Por fim, mesmo que Morin não tenha chegado a essas conclusões, ele aponta reflexões (em seu livro A via) que nos afastariam da catástrofe e da autodestruição que essas múltiplas crises que estamos vivenciando:
"Quando um sistema é incapaz de tratar seus problemas vitais, ou ele se degrada, se desintegra, ou se revela capaz de suscitar um metassistema apto a tratar de seus problemas: ele se metamorfoseia."
"O provável é a desintegração. O improvável, mas possível, é a metamorfose."
"A noção de metamorfose é mais rica do que a de evolução. Ela conserva sua radicalidade inovadora, mas conecta-a à conservação (da vida, das culturas, da herança de pensamentos e sabedorias da humanidade)."
"Tudo sempre começa com uma iniciativa, uma inovação, uma nova mensagem de caráter desviante, marginal, com frequência invisível aos contemporâneos."
"Para elaborar as vias (para o futuro)... é necessário que nos libertemos das alternativas: (...) crescimento/decrescimento; desenvolvimento/envolvimento; conservação/transformação; é preciso simultaneamente crescer e decrescer, desenvolver e envolver, conservar e transformar."
"Não basta mais denunciar. Doravante precisamos enunciar. Não basta apenas relembrar a urgência. É preciso também saber começar, e começar por definir as vias capazes de conduzir (ao futuro)."
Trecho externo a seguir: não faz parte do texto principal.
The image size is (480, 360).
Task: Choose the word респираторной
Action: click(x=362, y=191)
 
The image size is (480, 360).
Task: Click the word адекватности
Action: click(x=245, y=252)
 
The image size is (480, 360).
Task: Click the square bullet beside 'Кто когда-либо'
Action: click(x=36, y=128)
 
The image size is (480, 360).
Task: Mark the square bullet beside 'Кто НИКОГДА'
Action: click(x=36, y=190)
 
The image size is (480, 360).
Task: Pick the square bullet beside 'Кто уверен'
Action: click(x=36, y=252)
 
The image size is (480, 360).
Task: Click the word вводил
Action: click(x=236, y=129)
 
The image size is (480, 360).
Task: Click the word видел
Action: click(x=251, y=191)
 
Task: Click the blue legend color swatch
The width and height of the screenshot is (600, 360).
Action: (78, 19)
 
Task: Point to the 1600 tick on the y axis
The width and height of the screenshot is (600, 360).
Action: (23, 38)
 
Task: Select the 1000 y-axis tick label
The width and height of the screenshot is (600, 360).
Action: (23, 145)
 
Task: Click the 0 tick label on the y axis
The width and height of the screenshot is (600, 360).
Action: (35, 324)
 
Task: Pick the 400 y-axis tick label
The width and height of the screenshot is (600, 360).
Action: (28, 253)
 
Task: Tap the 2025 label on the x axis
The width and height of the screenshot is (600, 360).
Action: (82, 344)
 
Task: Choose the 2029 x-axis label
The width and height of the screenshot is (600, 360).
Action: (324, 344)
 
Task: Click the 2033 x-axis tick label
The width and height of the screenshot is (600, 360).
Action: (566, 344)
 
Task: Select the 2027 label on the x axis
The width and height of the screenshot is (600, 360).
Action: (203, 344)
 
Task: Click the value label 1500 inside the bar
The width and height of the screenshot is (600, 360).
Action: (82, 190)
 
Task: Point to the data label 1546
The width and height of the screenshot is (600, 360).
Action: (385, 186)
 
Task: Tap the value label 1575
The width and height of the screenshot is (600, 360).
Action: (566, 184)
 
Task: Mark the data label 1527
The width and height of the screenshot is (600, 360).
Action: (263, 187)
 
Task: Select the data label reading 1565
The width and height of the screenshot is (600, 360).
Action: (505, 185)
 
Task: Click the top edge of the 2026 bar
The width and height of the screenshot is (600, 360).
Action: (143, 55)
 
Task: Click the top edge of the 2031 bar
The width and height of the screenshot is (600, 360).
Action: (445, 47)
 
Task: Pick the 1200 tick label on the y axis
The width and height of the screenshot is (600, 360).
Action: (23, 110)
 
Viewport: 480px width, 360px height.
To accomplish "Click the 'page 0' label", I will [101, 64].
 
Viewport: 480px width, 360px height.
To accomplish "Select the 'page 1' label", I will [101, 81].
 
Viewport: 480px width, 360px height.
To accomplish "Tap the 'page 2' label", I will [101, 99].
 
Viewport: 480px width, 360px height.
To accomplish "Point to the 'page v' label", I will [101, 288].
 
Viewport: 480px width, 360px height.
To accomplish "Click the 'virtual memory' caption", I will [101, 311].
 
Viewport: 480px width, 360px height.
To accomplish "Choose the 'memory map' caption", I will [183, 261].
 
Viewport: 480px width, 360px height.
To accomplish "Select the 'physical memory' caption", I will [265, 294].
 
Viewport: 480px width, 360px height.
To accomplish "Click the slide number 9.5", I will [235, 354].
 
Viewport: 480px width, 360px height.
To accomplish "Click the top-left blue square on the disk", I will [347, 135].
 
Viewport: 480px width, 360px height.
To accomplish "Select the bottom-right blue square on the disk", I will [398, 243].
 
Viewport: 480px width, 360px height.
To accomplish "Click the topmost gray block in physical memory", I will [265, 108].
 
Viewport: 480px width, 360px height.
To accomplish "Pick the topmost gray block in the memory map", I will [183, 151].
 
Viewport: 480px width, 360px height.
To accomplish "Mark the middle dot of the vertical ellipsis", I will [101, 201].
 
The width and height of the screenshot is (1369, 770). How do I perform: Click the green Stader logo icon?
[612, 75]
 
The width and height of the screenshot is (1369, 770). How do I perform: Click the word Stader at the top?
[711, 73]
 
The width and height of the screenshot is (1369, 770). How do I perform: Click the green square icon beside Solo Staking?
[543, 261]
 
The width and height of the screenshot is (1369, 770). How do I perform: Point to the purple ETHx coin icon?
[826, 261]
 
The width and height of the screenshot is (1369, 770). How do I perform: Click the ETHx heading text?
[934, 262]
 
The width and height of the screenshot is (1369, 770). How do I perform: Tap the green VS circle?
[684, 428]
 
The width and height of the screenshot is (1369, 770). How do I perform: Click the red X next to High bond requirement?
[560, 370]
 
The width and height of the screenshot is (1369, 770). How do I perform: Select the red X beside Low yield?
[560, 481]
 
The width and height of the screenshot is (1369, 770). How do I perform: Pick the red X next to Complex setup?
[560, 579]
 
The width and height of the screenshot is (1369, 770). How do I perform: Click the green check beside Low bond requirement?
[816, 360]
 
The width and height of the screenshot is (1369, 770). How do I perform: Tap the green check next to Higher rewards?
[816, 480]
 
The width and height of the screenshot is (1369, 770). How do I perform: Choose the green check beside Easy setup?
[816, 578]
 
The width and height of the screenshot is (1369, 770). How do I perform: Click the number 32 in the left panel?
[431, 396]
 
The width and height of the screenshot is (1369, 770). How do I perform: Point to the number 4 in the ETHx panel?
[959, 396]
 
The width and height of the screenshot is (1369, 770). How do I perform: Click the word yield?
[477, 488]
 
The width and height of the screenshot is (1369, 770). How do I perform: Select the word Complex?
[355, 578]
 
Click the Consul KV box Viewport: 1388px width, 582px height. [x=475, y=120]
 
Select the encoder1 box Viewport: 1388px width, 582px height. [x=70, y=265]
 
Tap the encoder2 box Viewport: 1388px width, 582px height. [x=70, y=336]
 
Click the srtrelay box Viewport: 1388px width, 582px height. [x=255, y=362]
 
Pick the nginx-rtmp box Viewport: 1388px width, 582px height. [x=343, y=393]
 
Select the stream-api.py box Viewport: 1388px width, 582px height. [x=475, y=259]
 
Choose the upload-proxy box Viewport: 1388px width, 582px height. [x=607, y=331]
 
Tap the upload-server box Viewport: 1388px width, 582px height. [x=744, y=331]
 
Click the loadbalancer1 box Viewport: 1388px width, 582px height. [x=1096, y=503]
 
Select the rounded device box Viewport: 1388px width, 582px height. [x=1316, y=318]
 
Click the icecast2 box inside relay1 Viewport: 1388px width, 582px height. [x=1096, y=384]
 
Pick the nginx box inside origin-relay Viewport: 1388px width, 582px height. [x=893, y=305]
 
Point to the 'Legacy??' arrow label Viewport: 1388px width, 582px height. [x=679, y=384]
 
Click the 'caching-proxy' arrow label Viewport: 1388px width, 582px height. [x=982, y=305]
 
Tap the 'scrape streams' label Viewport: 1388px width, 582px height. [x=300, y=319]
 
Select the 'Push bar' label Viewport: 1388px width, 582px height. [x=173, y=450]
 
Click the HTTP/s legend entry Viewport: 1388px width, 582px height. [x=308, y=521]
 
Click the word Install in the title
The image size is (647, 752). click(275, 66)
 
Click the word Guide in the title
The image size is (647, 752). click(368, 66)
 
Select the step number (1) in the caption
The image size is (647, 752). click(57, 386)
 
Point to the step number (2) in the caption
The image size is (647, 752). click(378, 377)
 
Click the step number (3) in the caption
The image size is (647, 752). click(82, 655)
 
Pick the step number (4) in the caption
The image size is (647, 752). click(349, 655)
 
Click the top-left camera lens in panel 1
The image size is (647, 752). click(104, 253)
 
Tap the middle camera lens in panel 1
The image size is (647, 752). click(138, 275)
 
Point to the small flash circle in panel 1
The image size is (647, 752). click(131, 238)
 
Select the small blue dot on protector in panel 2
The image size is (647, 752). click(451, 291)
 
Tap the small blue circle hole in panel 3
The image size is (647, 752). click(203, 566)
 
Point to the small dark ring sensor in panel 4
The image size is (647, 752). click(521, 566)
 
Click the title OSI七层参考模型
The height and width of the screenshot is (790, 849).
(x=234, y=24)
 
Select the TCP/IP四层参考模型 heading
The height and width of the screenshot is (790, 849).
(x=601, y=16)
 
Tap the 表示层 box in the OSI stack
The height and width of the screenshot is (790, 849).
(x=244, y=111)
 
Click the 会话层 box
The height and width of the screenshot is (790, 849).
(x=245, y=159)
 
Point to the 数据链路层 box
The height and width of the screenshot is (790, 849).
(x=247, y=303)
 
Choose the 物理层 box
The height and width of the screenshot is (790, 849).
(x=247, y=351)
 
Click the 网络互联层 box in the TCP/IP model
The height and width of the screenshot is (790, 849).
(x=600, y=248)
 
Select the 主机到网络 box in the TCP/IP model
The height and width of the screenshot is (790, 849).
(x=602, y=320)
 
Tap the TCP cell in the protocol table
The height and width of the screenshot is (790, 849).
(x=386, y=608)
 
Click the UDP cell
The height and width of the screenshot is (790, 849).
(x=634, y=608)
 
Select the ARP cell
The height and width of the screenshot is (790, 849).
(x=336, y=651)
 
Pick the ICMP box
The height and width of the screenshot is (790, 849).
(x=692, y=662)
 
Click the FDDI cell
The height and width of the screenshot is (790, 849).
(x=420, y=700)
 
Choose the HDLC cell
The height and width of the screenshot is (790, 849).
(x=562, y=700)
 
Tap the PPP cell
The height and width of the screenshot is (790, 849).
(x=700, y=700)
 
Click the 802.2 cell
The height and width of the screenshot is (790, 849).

Dobrar a aposta da democracia, não como narrativa, mas como modo de vida. Este seria de fato o processo que potencialmente pode desencadear uma metamorfose. Será que essa aposta conseguirá frear a velocidade frenética e a escalada dos acontecimentos no mundo? Não é possível saber. Mas fazer diferente disso é aumentar essa escalada e nos aproximar da catástrofe. É preciso que redobremos a aposta na democracia. É preciso que a gente restaure as conversas e o processo de colaboração no espaço público. É preciso enfrentar cada situação a partir do ponto de vista da democracia e do modo de viver democrático. É a partir daí que tudo pode recomeçar.